Work to complete
Copy out exactly each line from the line with "Toggle the completion" through the last line of the material below.

Task inputs
= Beginning of Section =
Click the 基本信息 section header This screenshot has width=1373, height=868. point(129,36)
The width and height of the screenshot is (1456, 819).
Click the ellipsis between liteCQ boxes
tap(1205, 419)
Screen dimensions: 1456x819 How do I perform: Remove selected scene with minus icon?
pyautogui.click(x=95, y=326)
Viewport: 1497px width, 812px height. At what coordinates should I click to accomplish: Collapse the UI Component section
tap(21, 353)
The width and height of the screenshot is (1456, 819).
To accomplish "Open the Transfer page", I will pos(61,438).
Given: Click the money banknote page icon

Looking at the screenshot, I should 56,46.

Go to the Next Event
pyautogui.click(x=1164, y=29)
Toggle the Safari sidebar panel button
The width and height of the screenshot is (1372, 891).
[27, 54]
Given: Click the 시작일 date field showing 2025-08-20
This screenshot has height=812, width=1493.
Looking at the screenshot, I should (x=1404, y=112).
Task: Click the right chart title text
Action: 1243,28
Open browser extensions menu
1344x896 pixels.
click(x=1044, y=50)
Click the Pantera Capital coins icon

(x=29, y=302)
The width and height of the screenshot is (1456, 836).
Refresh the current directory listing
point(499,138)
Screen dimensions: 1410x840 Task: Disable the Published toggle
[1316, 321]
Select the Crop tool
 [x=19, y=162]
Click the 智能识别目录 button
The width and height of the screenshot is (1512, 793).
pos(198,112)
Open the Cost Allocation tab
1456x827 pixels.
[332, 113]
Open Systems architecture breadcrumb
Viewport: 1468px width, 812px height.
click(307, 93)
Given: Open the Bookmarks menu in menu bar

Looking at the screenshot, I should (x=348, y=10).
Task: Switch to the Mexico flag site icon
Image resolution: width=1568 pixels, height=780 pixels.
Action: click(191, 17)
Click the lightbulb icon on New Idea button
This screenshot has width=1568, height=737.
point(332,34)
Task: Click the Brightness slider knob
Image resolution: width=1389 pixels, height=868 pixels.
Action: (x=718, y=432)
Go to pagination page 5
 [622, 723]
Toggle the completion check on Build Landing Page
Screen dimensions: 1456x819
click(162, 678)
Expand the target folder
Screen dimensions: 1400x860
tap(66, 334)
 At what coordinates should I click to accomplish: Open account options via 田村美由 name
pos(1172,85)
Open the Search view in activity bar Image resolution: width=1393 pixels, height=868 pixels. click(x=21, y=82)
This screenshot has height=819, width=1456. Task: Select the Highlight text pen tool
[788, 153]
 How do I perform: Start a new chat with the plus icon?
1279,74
= End of Section =
Answer to this problem
Toggle the completion check on Build Landing Page
Screen dimensions: 1456x819
click(162, 678)
Expand the target folder
Screen dimensions: 1400x860
tap(66, 334)
 At what coordinates should I click to accomplish: Open account options via 田村美由 name
pos(1172,85)
Open the Search view in activity bar Image resolution: width=1393 pixels, height=868 pixels. click(x=21, y=82)
This screenshot has height=819, width=1456. Task: Select the Highlight text pen tool
[788, 153]
 How do I perform: Start a new chat with the plus icon?
1279,74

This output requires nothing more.